第6話 路地裏

 気づけば蒼乃はうらぶれたビルとビルの間の薄暗い裏路地にいた。そして、強面の若い男たちに囲まれていた。

「すみません・・。私・・、あの・・」

 蒼乃が見上げるような男たちが、蒼乃を見下ろすように囲んでいる。全部で十人程はいるだろうか。

「すみませんじゃねぇんだよ」

 蒼乃がぶつかった太ったリーダー格のスキンヘッドの男の横にいる、狐みたいな顔の金髪の男が、蒼乃を覗き込むように睨みつける。

「すみません・・」

 蒼乃は恐怖でもう、何も考えられず、か細い声でそれだけ言うのが精いっぱいだった。

「どうしてくれんだよ。大けがしちまったよ」

 リーダー格の男が言った。

「えっ?あの・・」

 どう見ても、ケガなんかしたようには見えなかったし、ケガをさせるほどの勢いでぶつかったようにも蒼乃には思えなかった。それに、この体格差・・。蒼乃の方が、けがをする立場だろう。
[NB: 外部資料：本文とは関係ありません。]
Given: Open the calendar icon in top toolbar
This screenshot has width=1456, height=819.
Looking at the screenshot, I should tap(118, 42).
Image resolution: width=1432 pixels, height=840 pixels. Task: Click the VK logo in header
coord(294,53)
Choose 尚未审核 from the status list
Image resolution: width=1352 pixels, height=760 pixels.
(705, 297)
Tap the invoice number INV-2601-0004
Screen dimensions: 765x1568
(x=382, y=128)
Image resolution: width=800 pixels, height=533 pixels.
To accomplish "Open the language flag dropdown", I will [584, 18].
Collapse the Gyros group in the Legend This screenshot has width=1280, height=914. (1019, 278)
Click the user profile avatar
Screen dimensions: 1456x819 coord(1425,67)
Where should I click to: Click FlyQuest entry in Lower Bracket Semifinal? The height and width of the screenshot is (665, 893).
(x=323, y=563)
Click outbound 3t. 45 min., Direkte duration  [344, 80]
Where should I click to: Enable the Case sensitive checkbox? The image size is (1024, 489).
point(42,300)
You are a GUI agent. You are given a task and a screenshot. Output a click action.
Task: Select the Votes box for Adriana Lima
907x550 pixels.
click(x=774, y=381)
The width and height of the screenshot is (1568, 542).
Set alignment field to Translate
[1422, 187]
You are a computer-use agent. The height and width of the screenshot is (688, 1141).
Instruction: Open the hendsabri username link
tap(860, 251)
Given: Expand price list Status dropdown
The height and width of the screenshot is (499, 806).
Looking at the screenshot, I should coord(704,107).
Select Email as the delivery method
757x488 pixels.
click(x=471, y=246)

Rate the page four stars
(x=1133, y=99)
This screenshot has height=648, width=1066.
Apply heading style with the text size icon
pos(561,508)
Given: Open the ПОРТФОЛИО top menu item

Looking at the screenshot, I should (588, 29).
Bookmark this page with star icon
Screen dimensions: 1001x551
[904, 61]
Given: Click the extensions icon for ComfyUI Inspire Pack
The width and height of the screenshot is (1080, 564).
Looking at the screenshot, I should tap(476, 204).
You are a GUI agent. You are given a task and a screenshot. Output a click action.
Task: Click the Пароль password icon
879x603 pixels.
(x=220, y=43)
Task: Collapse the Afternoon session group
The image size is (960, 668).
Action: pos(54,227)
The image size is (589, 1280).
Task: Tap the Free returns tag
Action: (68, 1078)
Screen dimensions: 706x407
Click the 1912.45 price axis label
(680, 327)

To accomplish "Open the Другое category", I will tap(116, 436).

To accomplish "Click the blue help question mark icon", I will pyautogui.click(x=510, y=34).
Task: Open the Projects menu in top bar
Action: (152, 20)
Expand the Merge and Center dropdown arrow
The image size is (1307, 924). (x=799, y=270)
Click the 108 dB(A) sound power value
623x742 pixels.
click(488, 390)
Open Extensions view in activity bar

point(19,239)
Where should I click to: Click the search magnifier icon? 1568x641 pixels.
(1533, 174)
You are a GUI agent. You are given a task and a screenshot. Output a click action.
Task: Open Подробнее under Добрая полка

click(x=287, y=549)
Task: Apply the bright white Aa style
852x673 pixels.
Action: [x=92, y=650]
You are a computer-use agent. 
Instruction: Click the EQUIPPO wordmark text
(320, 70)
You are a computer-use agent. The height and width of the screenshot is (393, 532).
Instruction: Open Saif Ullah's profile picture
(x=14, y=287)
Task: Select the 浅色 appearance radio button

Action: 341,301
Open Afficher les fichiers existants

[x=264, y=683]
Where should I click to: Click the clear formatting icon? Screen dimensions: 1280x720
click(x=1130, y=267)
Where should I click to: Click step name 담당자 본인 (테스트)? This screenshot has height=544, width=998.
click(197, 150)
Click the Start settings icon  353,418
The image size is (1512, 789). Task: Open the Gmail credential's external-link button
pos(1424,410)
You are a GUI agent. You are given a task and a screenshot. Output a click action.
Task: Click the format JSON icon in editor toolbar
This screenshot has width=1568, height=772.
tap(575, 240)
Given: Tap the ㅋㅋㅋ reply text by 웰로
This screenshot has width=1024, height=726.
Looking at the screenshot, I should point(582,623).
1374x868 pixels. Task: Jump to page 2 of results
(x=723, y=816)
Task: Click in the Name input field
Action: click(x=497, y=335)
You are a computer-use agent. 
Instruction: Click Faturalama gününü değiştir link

 しかし、それを言える雰囲気ではないし、そんなことは百も承知で言っているのだろう。多分、次の言葉は「治療代出せ」だ。

「治療代出せ」

「・・・」

 蒼乃は、頭の中で財布の中身を考えた。確か・・、千三百円・・。蒼乃はもう一度目の前のスキンヘッドの男の怒り狂った顔を見上げた。

「・・・」

 とてもその額で納得する相手には見えなかった。それにこういう時は大抵、クリーニング代も請求してくる。

「クリーニング代ももらわなきゃな」

 リーダー格のスキンヘッドの男が言った。もちろん、どこを見ても、蒼乃がぶつかった辺りに汚れなど微塵もなかった。それも、そんなことは百も承知なのだろう・・。

「なあっ」

 スキンヘッドが、蒼乃を威嚇するように大声を出した。蒼乃は、ビクッとなって身をさらにすくませた。蒼乃は、完全に恐怖に縮こまってしまって、なす術もない。

 そんな緊迫した状況の中、蒼乃の胸の中で、状況の全く分かっていないミーコーだけが、あどけない表情でその丸い目玉をクリクリさせ、無邪気に周囲を見回している。

 そんなミーコーが、何かに気づいたみたいに、突然、後ろの方に首を向け、「みゃーお」と、かわいく鳴いた。

 それに合わせるように全員がその方を振り返った。

「あっ」

 蒼乃は思わず声を出した。

 そこに、あの少女が立っていた。極端な厚底サンダルに、様々に傷のついた超ミニのデニムのスカート、原色のサイケデリックな小さなピタTに、胸に沿ってサスペンダーが流れる。顔には、あの小さな丸目のサングラス。その銀髪のような白髪が、裏路地の薄闇の中でほの白く淡く光っていた。

「なんだ。てめぇ」

 狐顔の金髪が、ドスを利かせた怒声を放った。

「・・・」

 しかし、少女は何も答えなかった。男の発した怒声だけが、ビルに囲まれた無機質な空間に反響し、木霊すように散っていった。

 少女はその小さな丸目のサングラスをかけた顔を、微塵も動かすことなく、無表情に立ち続けていた。しかし、その口元には薄っすらと、笑みが浮かんでいた。